_ASSIGNMENT_:
The response must consist of the lines below from the one with "At what coordinates should I click to accomplish: Click the AEMN" through the one with "Task: Save the AI Tutorials playlist", exactly as they appear and with both ends kept.

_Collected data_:
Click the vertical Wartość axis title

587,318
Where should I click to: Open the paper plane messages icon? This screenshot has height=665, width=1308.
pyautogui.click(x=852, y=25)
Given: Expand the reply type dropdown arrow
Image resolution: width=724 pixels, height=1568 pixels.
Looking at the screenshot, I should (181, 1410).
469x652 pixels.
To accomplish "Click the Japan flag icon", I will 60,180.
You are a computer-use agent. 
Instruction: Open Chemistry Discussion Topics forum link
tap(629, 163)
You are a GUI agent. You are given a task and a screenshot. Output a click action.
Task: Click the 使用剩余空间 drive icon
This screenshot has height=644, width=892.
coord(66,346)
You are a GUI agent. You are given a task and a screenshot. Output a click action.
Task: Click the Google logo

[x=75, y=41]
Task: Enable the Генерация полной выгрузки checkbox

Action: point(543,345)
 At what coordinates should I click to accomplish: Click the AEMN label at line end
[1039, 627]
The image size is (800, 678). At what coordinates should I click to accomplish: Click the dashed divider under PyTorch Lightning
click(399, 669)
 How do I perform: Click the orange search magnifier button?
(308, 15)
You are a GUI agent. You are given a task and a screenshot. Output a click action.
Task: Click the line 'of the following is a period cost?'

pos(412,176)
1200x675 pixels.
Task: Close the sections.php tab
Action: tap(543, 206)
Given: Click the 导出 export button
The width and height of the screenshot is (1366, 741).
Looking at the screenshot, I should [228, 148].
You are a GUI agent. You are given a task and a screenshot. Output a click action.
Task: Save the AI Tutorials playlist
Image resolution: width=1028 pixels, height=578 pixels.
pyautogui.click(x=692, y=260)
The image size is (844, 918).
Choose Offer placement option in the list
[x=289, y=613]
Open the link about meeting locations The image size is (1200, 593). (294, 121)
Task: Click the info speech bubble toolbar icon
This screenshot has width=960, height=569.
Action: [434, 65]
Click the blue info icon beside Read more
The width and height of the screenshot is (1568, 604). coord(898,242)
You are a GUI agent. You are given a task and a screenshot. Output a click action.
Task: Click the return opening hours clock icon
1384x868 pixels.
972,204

_EXERCISE SOLUTION_:
 At what coordinates should I click to accomplish: Click the AEMN label at line end
[1039, 627]
The image size is (800, 678). At what coordinates should I click to accomplish: Click the dashed divider under PyTorch Lightning
click(399, 669)
 How do I perform: Click the orange search magnifier button?
(308, 15)
You are a GUI agent. You are given a task and a screenshot. Output a click action.
Task: Click the line 'of the following is a period cost?'

pos(412,176)
1200x675 pixels.
Task: Close the sections.php tab
Action: tap(543, 206)
Given: Click the 导出 export button
The width and height of the screenshot is (1366, 741).
Looking at the screenshot, I should [228, 148].
You are a GUI agent. You are given a task and a screenshot. Output a click action.
Task: Save the AI Tutorials playlist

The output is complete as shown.